Answer these questions from the bug report on JIT support for Float16Array:
1. Who is listed as the reporter?
2. What status is shown for firefox130?
3. How many files does the report say are attached?

Extracted text:
---+---

Implement JIT Support for Float16Array
Categories
(Core :: JavaScript Engine, enhancement, P3)
Tracking
()
Tracking | Status | |
---|---|---|
firefox130 | --- | fixed |
People
(Reporter: dminor, Assigned: anba)
References
(Blocks 1 open bug)
Details
Attachments
(14 files)
48 bytes,
text/x-phabricator-request
|
Details | Review | |
48 bytes,
text/x-phabricator-request
|
Details | Review | |
48 bytes,
text/x-phabricator-request
|
Details | Review | |
48 bytes,
text/x-phabricator-request
|
Details | Review | |
48 bytes,
text/x-phabricator-request
|
Details | Review | |
48 bytes,
text/x-phabricator-request
|
Details | Review | |
48 bytes,
text/x-phabricator-request
|
Details | Review | |
48 bytes,
text/x-phabricator-request
|
Details | Review | |
48 bytes,
text/x-phabricator-request
|
Details | Review | |
48 bytes,
text/x-phabricator-request
|
Details | Review | |
48 bytes,
text/x-phabricator-request
|
Details | Review | |
48 bytes,
text/x-phabricator-request
|
Details | Review | |
48 bytes,
text/x-phabricator-request
|
Details | Review | |
48 bytes,
text/x-phabricator-request
|
Details | Review |
From https://bugzilla.mozilla.org/show_bug.cgi?id=1833647#c12, a follow up to implement JIT support for Float16Array.

---+---

Data lines:
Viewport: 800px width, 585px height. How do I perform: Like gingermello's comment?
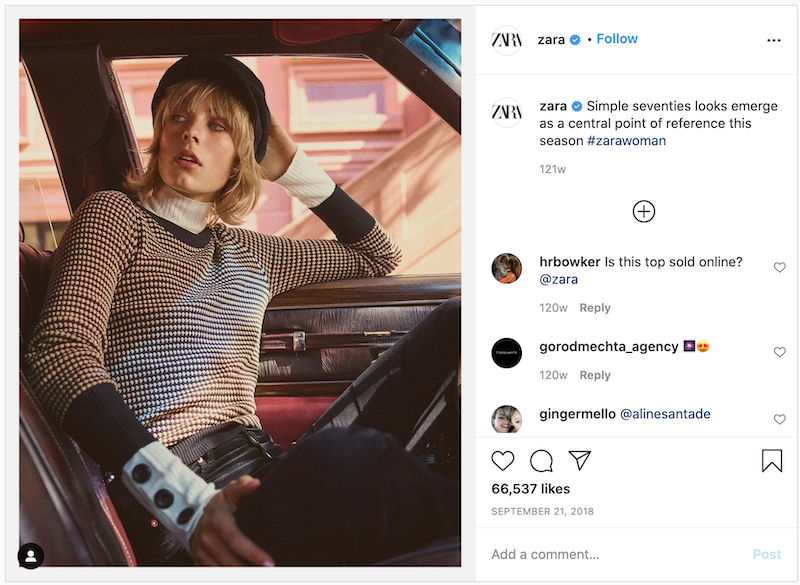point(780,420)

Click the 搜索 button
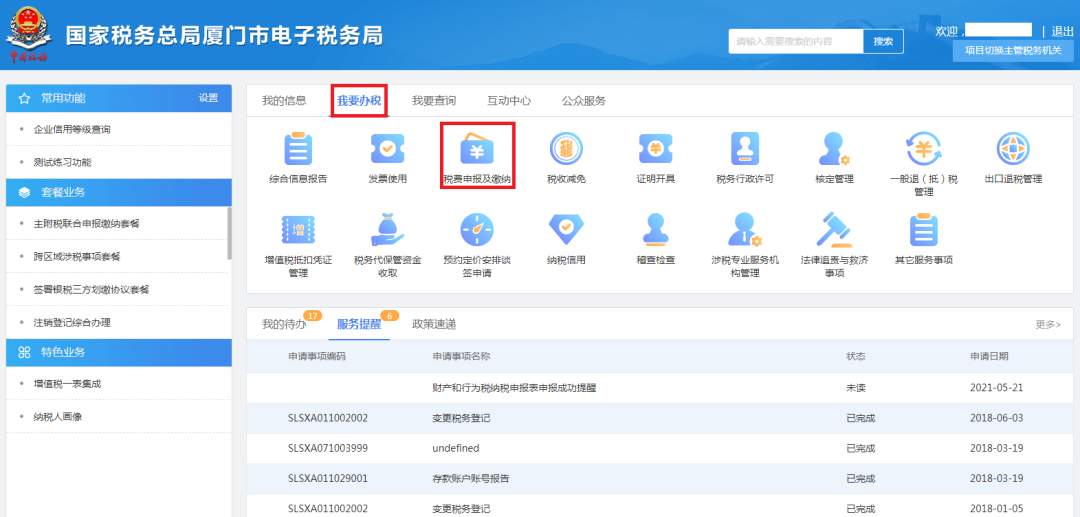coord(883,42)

---+---

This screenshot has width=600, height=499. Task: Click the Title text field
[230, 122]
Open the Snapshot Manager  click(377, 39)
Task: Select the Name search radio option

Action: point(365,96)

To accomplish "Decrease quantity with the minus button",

---+---

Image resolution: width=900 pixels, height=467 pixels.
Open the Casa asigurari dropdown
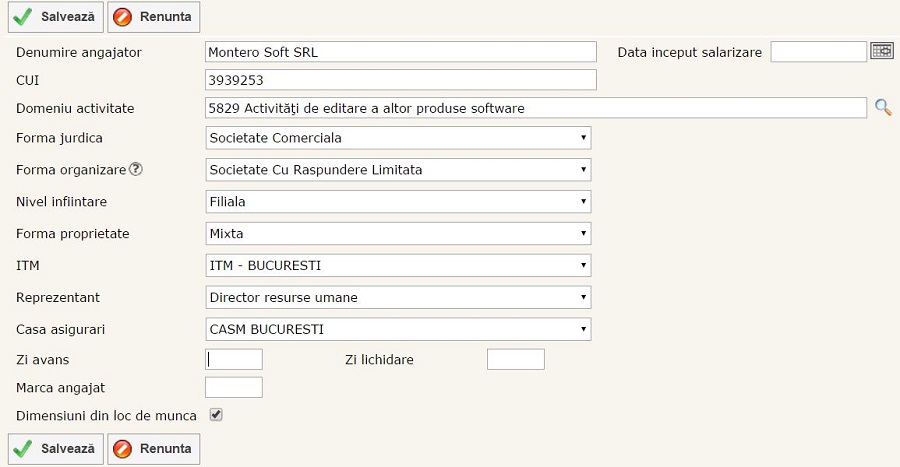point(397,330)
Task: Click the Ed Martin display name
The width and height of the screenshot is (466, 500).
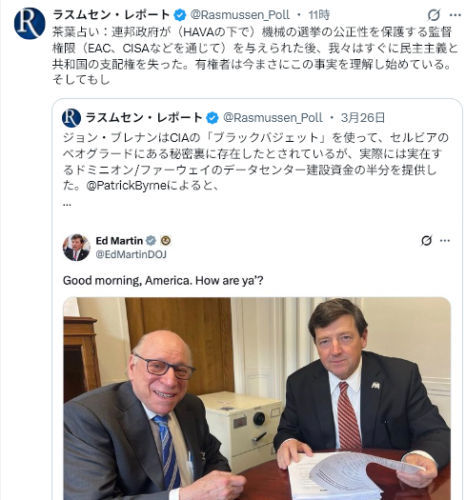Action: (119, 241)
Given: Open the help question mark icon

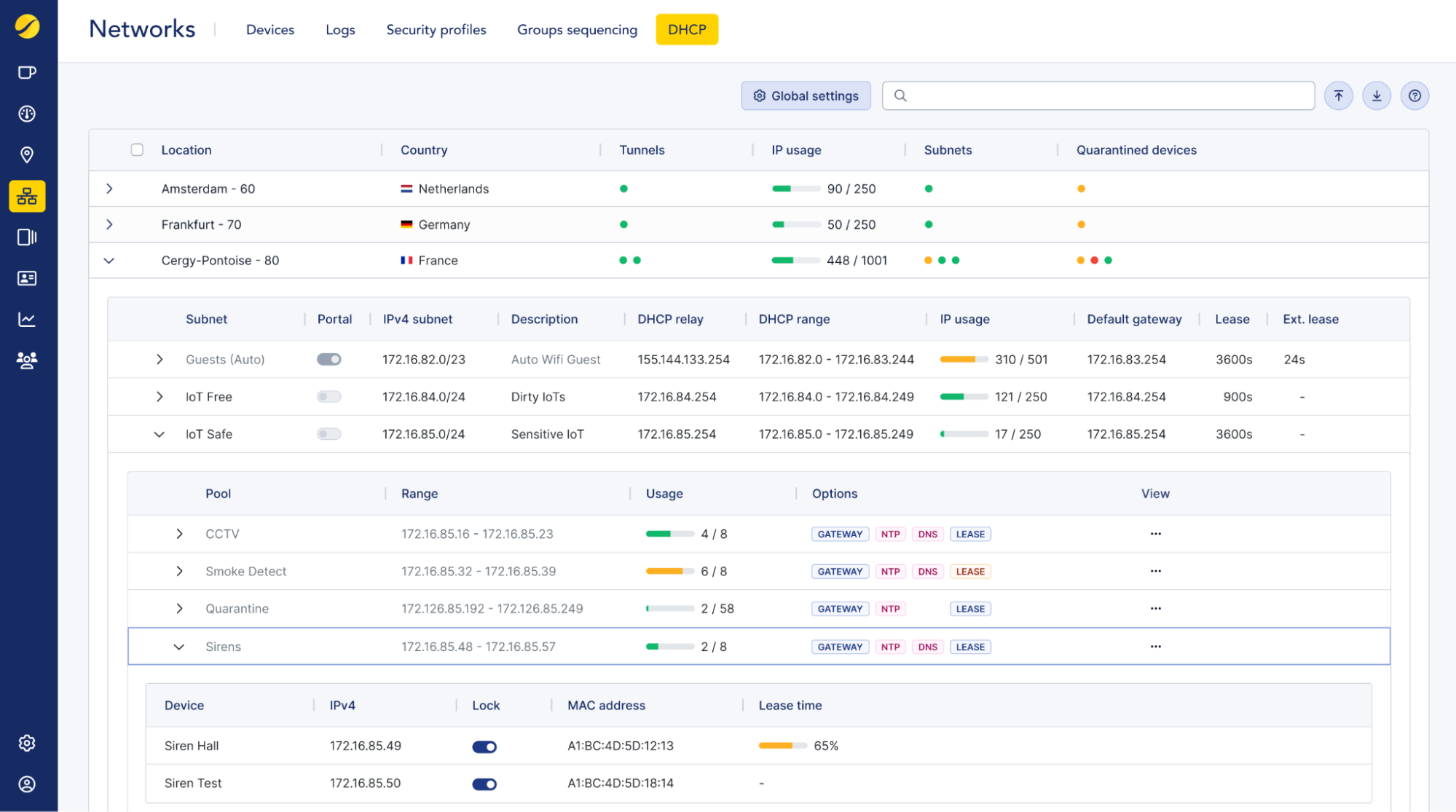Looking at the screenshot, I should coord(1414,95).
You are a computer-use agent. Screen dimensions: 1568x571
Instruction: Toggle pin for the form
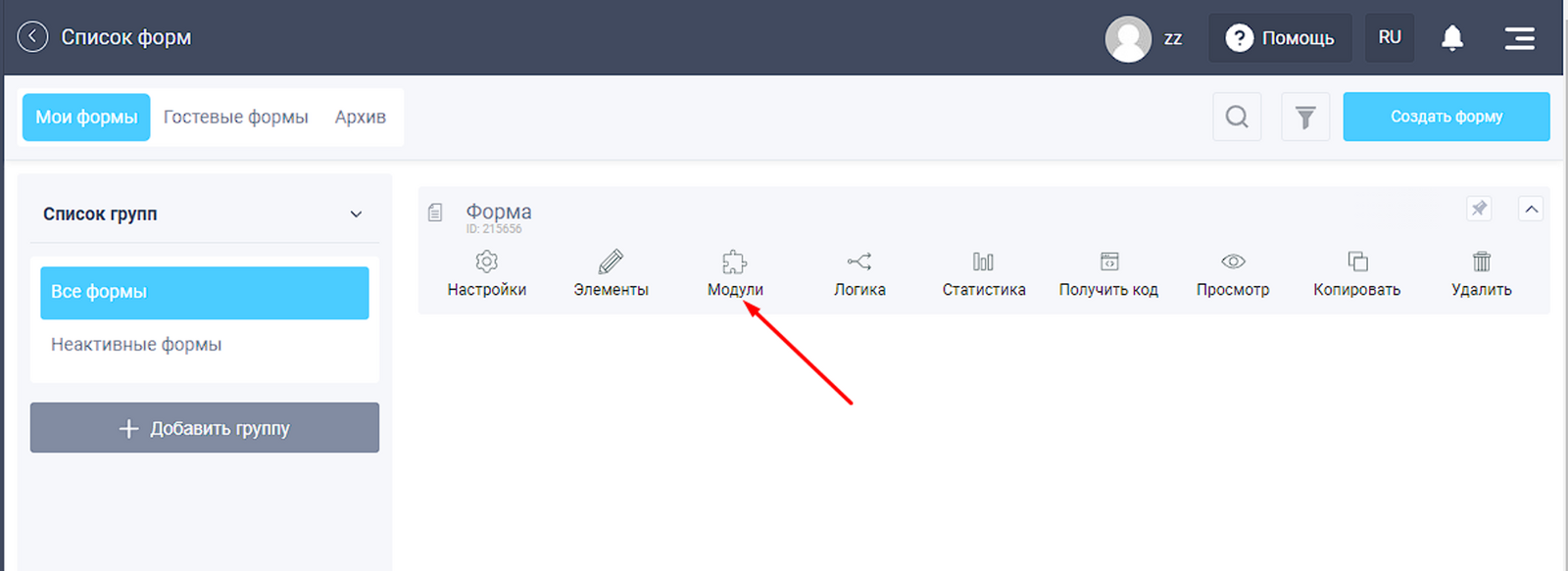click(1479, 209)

---+---

Task solution:
1. dminor
2. fixed
3. 14